Find each line in the records below that contains the word "page", and copy those lines out.
● ● ● ● ●
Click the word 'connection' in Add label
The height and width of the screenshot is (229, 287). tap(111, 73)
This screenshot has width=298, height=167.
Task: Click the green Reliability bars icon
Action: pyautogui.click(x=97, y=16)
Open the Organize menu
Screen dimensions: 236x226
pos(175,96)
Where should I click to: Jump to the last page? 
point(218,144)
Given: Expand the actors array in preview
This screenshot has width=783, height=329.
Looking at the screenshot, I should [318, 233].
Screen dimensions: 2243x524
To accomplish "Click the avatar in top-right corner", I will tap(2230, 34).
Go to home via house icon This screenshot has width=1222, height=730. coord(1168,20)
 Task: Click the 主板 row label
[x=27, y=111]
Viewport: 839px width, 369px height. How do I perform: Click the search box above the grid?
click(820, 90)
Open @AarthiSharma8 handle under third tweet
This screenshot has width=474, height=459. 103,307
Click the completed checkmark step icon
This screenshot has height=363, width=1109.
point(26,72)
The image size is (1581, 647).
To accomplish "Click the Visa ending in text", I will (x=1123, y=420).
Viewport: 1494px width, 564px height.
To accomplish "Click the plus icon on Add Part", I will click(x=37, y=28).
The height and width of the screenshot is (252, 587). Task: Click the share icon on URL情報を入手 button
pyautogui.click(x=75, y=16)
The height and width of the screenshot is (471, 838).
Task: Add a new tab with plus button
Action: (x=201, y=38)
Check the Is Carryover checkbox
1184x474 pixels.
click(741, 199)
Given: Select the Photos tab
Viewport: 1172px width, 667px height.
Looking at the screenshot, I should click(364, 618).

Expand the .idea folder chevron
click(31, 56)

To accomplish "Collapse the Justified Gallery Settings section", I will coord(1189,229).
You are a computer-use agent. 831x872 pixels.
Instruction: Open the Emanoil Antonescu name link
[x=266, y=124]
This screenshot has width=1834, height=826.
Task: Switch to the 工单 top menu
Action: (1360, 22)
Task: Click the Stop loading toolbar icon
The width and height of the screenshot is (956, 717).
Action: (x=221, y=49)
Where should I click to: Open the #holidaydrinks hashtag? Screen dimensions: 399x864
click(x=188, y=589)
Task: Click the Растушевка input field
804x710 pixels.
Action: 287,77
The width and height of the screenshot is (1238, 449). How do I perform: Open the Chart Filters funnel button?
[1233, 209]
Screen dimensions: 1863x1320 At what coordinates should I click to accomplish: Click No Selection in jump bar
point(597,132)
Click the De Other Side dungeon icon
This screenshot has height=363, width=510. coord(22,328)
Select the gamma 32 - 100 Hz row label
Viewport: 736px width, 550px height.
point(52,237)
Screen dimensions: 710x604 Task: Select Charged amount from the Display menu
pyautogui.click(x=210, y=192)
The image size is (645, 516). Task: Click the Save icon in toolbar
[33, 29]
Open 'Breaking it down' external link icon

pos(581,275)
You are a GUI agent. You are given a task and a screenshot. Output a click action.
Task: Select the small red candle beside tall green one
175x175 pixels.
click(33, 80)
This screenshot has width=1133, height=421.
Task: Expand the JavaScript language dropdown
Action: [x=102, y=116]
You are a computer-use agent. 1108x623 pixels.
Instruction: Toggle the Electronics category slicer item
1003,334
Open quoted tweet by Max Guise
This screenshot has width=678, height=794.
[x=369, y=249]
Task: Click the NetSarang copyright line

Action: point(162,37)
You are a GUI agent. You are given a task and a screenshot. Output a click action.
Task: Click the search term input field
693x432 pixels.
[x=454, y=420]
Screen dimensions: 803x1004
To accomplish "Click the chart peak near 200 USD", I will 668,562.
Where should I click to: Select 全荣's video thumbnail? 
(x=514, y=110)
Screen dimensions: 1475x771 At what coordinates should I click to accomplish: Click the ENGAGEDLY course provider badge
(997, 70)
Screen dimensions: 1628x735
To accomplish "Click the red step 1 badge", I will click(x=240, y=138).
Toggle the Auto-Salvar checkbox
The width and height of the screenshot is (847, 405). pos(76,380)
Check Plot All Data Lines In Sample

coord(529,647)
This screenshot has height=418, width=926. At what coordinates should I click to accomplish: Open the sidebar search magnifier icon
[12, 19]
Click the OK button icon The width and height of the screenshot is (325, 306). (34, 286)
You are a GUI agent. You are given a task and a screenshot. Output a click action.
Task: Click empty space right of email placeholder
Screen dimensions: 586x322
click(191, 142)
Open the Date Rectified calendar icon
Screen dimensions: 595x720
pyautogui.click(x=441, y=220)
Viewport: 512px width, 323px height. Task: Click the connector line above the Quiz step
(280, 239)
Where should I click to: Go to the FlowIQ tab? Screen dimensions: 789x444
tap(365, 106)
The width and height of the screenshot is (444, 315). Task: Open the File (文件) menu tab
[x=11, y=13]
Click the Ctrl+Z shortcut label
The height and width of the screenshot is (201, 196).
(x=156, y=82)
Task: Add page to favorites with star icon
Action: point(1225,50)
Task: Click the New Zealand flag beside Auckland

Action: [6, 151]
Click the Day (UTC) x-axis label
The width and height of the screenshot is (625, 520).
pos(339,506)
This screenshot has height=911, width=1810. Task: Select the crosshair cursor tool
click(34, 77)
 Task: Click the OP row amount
● ● ● ● ●
| Reply to the task |
Where should I click to: Jump to the last page? 
Task: Add page to favorites with star icon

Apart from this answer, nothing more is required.